Напротив, внешние исторические детали представляют собой преходящую сторону, с (которой мы должны стремиться как-нибудь поладить в произведениях искусства отдаленных от нас эпох и уметь смотреть сквозь пальцы на неточности подобного рода в художественных произведениях нашего времени. Например, псалмы Давида с их блестящим прославлением всемогущества господа в его благости и гневе, как и глубокая скорбь пророков, еще и теперь соответствуют нашему настроению и живы для нас, несмотря на то, что в них говорится о Вавилоне и Сионе. И даже мораль, которую мы слышим из уст Зарастро в «Волшебной флейте», дойдет до сердца всех нас, не исключая и египтян, благодаря внутреннему ядру и духу мелодий этой оперы.

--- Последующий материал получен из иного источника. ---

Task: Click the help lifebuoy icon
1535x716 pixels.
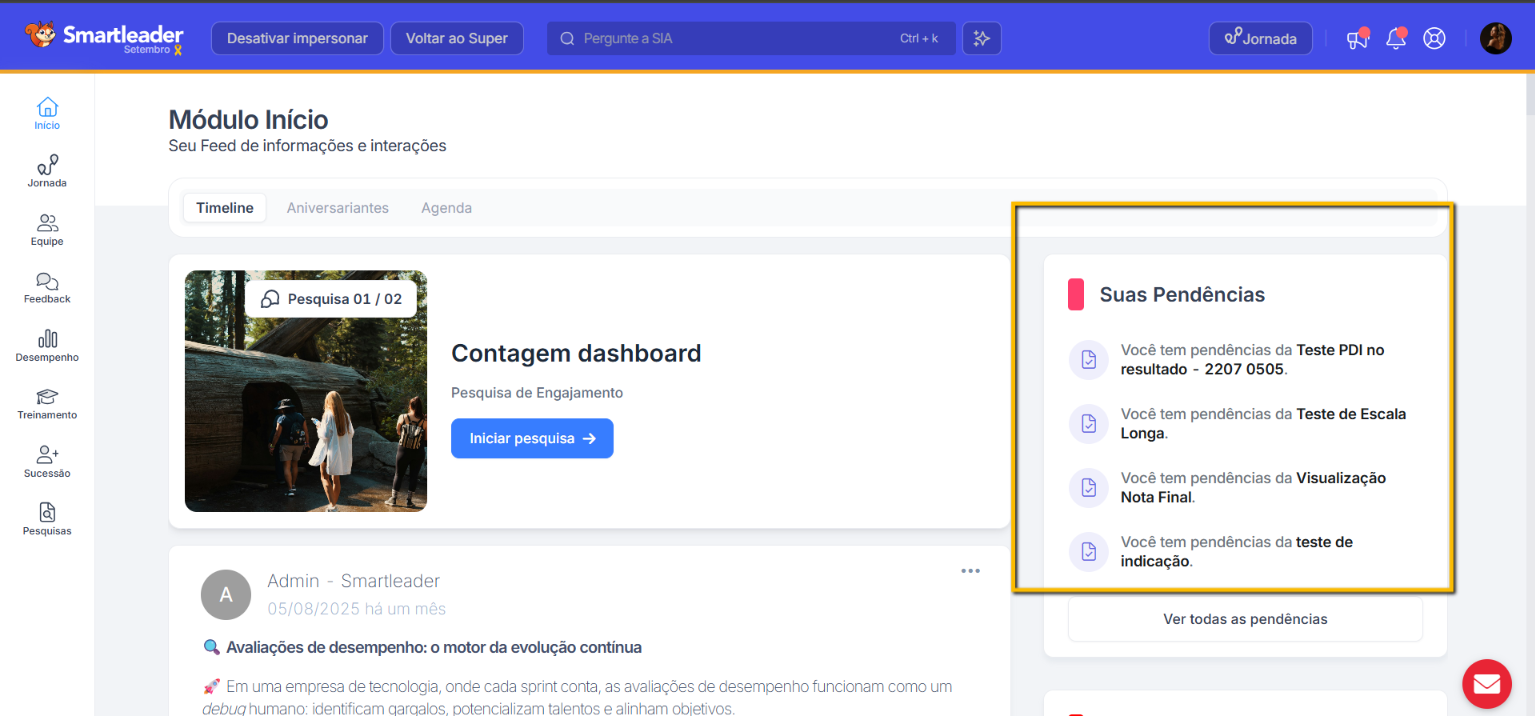Action: click(x=1434, y=39)
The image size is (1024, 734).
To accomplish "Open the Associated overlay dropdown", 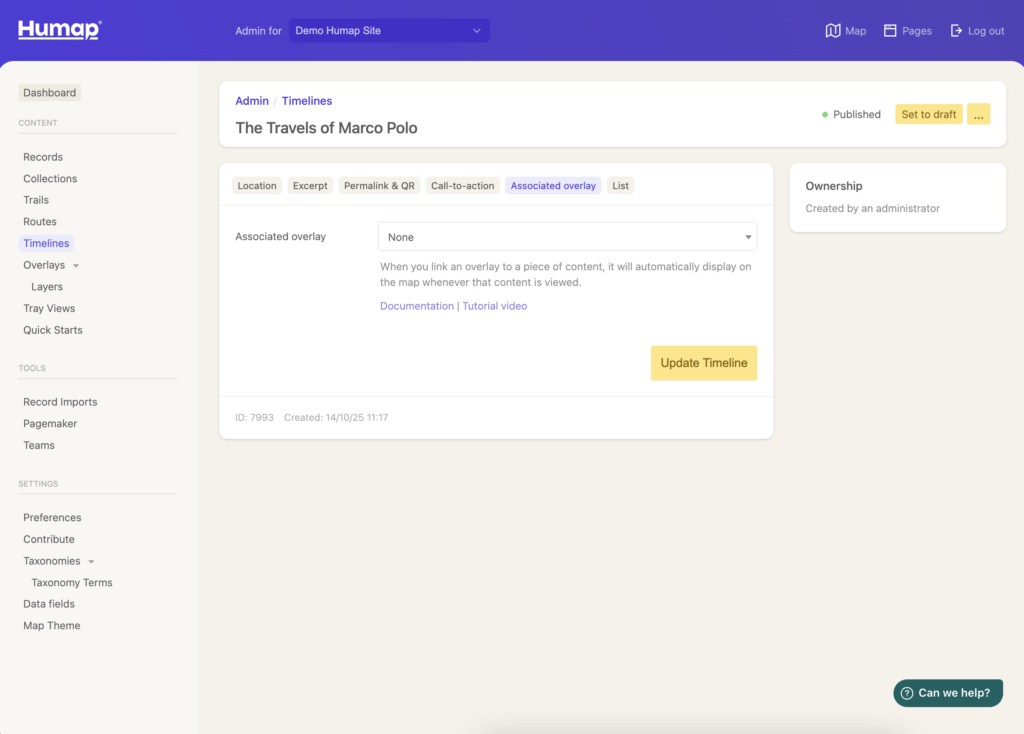I will click(567, 237).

Перед лицом такой объективности художественного произведения субъект должен отказаться от ложного требования найти в произведении самого себя со своими чисто субъективными особенностями и чертами. Когда «Вильгельм Телль» был в первый раз поставлен на сцене в Веймаре, никто из швейцарцев не был доволен этой драмой. Точно так же некоторые тщетно ищут в прекраснейших песнях любви своих собственных чувств и, не находя их, объявляют эти изображения ложными; другие же, зная любовь только по романам, считают себя в действительной жизни влюбленными лишь тогда, когда они найдут в себе те же чувства и те же положения вокруг себя.